Original Item: Only one available. Totally inert and demilitarized according to BATF guidelines with hollow body and inert fuse. This is a lovely “relic” condition round for the British WWI Stokes mortar, which be believe is a “high explosive” type canister round. These early mortars were made in various different configurations, which changed as the war went on. Unlike later designs these do not have any fins on the back, for stabilization, making it definitely a very primitive design. The front fuse has TWO pull pins that must be removed in order to arm it. Measures approximately 18 1/2 inches in length.
Not available for Export.
Condition is very good, considering that it is almost certainly a battlefield pickup or ground dug example. It was disarmed, cleaned, and repainted, which covered a lot of the rust, though it is still apparent through the finish. Both the bottom and top ends of the tube unscrew to show the empty internal explosives chamber.

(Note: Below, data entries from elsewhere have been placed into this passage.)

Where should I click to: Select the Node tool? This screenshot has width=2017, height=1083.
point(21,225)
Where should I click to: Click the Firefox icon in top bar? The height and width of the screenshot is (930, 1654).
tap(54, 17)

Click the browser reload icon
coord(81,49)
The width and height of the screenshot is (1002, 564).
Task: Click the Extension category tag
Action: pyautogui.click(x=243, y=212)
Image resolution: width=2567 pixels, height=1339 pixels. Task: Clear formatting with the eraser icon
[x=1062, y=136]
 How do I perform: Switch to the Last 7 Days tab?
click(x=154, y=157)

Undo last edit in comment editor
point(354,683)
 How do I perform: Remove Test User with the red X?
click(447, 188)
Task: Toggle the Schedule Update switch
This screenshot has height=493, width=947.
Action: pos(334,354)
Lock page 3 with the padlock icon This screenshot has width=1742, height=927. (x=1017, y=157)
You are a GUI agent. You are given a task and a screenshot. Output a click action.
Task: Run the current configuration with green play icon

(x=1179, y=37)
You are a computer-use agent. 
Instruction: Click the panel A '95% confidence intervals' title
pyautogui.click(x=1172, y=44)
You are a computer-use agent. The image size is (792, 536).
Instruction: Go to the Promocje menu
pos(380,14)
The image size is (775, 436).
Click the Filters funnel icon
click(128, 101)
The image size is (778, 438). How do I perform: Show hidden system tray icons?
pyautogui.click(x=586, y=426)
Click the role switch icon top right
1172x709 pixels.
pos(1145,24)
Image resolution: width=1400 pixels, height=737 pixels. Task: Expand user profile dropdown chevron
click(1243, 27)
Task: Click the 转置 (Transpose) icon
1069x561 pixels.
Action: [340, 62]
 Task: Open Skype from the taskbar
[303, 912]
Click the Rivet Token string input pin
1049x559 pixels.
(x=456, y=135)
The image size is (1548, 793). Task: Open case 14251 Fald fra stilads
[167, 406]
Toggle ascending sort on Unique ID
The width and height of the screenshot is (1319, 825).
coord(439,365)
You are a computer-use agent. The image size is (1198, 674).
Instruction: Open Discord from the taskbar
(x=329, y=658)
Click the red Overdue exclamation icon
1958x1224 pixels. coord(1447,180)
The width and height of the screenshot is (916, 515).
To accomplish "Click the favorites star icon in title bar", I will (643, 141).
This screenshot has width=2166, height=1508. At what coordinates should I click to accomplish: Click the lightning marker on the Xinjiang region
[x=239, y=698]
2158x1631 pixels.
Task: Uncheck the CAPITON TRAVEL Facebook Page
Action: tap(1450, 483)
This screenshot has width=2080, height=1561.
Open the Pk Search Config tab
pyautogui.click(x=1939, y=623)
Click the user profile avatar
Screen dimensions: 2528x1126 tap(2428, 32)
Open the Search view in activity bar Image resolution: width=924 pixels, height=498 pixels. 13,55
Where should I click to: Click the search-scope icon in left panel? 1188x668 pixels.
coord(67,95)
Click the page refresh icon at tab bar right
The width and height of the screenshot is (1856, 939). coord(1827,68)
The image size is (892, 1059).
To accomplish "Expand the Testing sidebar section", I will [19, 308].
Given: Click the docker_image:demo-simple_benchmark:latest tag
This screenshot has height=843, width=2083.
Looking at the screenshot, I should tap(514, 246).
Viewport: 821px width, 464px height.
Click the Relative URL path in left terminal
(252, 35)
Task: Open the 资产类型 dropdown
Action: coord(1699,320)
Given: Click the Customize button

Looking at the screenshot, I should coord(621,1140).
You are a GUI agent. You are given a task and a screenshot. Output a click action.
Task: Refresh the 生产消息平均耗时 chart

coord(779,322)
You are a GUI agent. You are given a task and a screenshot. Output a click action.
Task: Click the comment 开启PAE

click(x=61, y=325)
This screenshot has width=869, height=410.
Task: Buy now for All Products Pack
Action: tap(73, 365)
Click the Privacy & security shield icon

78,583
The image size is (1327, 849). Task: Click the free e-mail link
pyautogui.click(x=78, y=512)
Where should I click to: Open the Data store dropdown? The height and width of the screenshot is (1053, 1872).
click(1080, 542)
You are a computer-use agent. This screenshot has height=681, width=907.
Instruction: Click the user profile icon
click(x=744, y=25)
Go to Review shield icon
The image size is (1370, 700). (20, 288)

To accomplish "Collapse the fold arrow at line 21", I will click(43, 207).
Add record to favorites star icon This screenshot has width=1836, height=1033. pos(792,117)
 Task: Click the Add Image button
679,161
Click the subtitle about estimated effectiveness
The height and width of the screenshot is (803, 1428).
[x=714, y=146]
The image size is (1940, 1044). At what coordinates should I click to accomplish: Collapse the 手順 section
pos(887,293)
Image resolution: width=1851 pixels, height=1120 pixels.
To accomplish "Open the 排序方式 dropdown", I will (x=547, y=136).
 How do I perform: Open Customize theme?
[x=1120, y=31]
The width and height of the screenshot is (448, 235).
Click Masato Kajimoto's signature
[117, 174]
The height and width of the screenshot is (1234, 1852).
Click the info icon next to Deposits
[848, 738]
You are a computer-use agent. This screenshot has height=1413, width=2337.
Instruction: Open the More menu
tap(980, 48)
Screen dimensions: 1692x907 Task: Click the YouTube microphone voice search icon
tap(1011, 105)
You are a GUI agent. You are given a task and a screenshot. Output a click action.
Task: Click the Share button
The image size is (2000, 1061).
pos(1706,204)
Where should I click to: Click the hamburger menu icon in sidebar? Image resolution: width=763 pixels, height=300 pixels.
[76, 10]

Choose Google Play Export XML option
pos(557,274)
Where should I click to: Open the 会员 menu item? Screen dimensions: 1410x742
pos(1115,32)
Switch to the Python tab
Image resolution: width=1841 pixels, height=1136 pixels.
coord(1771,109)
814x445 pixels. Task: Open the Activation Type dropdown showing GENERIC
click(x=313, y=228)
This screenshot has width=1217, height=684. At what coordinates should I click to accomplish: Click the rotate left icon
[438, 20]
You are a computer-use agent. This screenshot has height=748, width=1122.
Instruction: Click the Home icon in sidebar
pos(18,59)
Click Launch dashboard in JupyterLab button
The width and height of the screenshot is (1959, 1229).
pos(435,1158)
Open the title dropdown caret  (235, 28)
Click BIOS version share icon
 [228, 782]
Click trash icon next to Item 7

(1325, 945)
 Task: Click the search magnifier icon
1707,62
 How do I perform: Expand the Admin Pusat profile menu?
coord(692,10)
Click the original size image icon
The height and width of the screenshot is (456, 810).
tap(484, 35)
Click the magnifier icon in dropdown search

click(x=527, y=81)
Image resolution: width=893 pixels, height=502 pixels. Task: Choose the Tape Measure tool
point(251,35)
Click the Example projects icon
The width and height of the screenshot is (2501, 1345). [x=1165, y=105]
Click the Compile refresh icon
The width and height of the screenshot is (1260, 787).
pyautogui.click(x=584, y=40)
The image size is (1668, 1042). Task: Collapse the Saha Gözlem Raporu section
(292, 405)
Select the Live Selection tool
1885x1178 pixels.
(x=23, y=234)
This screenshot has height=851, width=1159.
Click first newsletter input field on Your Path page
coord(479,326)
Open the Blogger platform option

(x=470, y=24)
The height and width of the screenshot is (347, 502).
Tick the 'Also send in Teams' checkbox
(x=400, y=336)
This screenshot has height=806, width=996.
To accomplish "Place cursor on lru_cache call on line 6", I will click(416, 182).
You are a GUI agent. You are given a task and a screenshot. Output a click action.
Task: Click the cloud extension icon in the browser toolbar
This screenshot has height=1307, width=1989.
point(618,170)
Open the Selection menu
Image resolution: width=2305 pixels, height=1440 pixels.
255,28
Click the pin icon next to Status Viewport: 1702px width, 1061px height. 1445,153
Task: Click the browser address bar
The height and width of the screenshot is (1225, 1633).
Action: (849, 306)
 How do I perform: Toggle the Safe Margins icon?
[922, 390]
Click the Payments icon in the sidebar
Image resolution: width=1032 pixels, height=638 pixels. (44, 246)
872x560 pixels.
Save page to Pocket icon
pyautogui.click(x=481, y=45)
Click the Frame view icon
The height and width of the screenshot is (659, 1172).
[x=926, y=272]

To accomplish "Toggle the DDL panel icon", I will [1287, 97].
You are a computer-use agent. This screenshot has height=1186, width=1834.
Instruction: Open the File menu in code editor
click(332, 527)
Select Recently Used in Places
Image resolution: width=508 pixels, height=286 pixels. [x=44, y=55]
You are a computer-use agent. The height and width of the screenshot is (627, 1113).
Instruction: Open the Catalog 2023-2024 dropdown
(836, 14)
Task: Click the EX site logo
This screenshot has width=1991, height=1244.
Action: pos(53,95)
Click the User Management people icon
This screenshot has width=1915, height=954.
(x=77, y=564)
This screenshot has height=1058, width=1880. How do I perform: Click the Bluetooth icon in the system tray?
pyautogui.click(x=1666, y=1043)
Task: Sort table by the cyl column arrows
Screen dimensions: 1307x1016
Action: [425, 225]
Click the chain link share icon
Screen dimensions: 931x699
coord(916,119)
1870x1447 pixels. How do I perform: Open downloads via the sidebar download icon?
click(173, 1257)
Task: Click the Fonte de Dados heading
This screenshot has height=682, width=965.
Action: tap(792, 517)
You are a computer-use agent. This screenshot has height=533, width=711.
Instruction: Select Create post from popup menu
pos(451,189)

A nice repainted relic example of a hard to find piece of WWI British ordnance, ready to display!
The Stokes Mortar was a British trench mortar designed by Sir Wilfred Stokes KBE that was issued to the British and U.S. armies, as well as the Portuguese Expeditionary Corps, during the latter half of the First World War. The 3-inch trench mortar is a smooth-bore, muzzle-loading weapon for high angles of fire. Although it is called a 3-inch mortar, its bore is actually 3.2 inches or 81 mm.
The Stokes mortar was a simple weapon, consisting of a smoothbore metal tube fixed to a base plate (to absorb recoil) with a lightweight bipod mount. When a mortar bomb was dropped into the tube, an impact sensitive primer in the base of the bomb would make contact with a firing pin at the base of the tube, and ignite the propellant charge in the base, launching the bomb towards the target. The warhead itself was detonated by an impact fuse on reaching the target.
The barrel is a seamless drawn-steel tube necked down at the breech or base end. To the breech end is fitted a base cap, within which is secured a firing pin protruding into the barrel. The caps at each end of the bomb cylinder were 81 mm diameter. The bomb was fitted with a modified hand grenade fuse on the front, with a perforated tube containing a propellant charge and an impact-sensitive cap at the rear.
Range was determined by the amount of propellant charge used and the angle of the barrel. A basic propellant cartridge was used for all firing, and covered short ranges. Up to four additional “rings” of propellant were used for incrementally greater ranges. The four rings were supplied with the cartridge and gunners discarded the rings that were not needed.
One potential problem was the recoil, which was “exceptionally severe, because the barrel is only about 3 times the weight of the projectile, instead of about one hundred times the weight as in artillery. Unless the legs are properly set up they are liable to injury”.
A modified version of the mortar, which fired a modern fin-stabilized streamlined projectile and had a booster charge for longer range, was developed after World War I; this was in effect a new weapon.